Brad Cooper | The Kansas City Star
Called the Health Care Rights of Conscience Act, the new law will bar anyone from being required to prescribe or administer a drug they "reasonably believe" might result in the termination of a pregnancy. The law was signed Monday.
Critics say the law will open the door for a pharmacist to refuse a request for something like the "morning-after" pill, which the Mayo Clinic says can prevent or delay ovulation, block fertilization or keep a fertilized egg from implanting in the uterus.
They argued that the law puts pharmacists and physicians in a position to refuse birth control and that it will affect many women, especially those in small towns and rural communities since the health provider wouldn’t be required to provide a referral somewhere else.

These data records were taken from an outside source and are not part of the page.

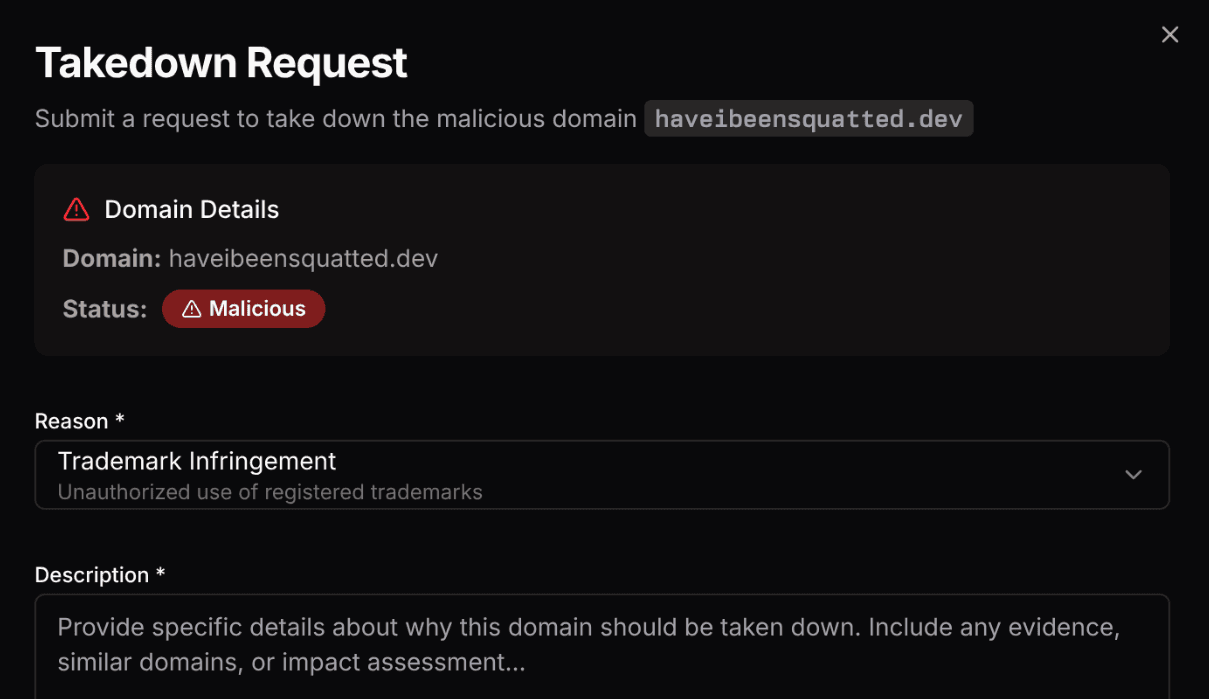The image size is (1209, 699).
Task: Click the Malicious status badge text
Action: click(x=257, y=309)
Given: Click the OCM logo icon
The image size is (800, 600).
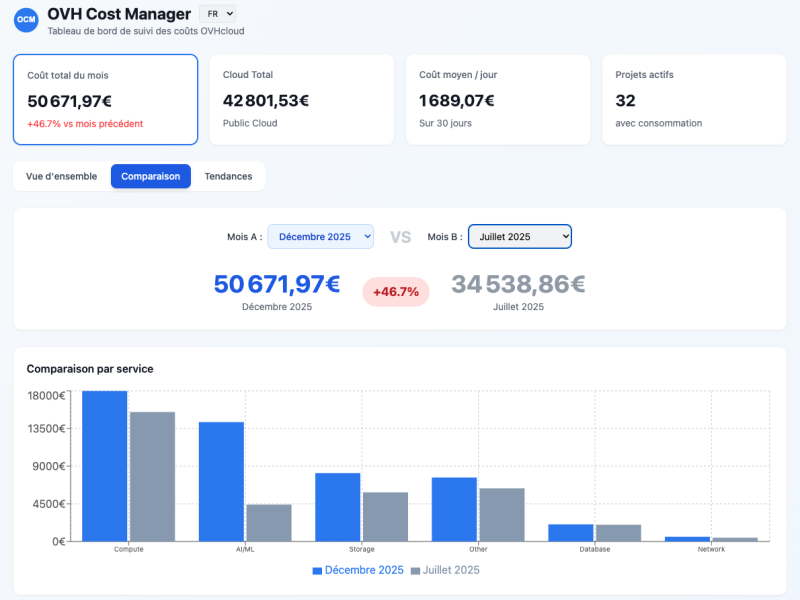Looking at the screenshot, I should coord(25,20).
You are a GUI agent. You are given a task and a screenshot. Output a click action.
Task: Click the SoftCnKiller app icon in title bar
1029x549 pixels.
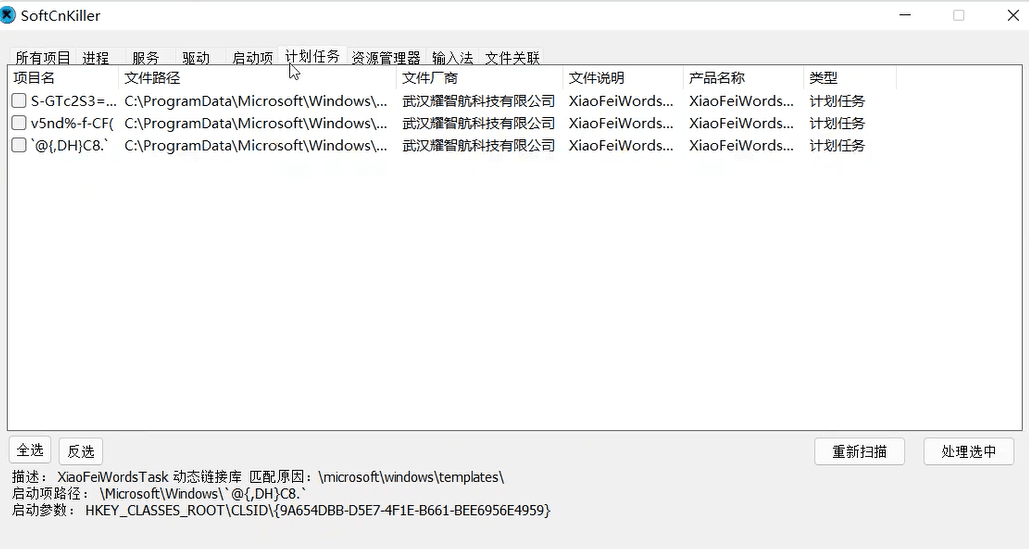[x=9, y=15]
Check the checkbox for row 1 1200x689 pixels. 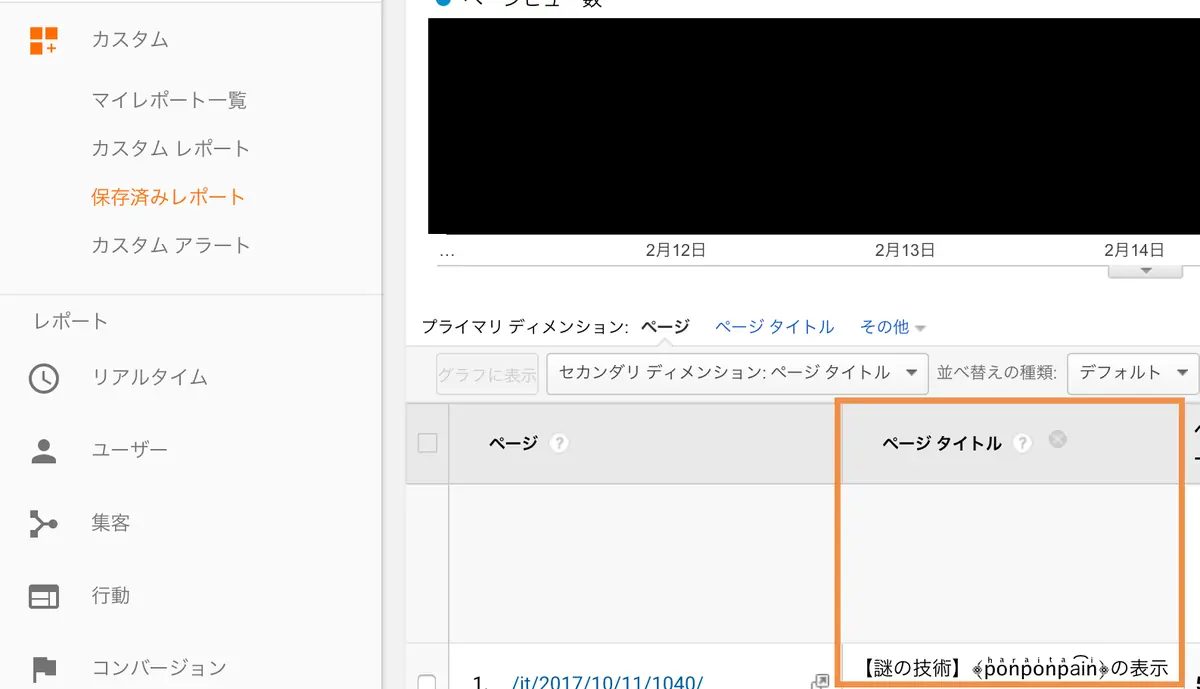[428, 683]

Abortion opponents said the bill is a narrow upgrade of a 1969 Kansas law that said no one should be required to perform or participate in abortion procedures.
State Rep. Lance Kinzer, R-Olathe, was the bill’s sponsor. He said the law was intended to cover the abortion drug RU-486, not contraceptive medications. The morning-after pill is different from RU-486, which is used to chemically induce an abortion.
To be protected under the law, Kinzer said, a pharmacist would need "reasonable medical basis" to believe the drug would cause an abortion.
If someone were fired or sued for refusing to provide a drug, he said, he or she could then litigate whether there was a basis for believing the drug would cause an abortion.
He said the conscience protection would apply to any drug that would cause harm to an embryo after it is fertilized.
So-called conscience clauses have been around for more than 40 years following the U.S. Supreme Court decision in 1973 that legalized abortion.
Since 1970, Kansas has had a law that said no one should be required to perform or participate in an abortion procedure.
But in recent years across the country, the issue has moved to pharmaceuticals, particularly those given in an emergency to prevent a pregnancy.
Four states — Arkansas, Georgia, Mississippi and South Dakota — have laws that allow pharmacists to refuse to fill an emergency prescription for contraceptives, according to the National Conference of State Legislatures.
Three others — Florida, Maine and Tennessee — have broad refusal measures that don’t specifically mention pharmacists.
This is the fifth bill restricting abortion that Brownback has signed since taking office.
Last year, the Republican governor signed bills requiring new licensing criteria for abortion clinics and requiring parental consent for juveniles to get an abortion.
Brownback also signed a bill banning insurance coverage of abortion and another one that tightened limits on late-term abortion.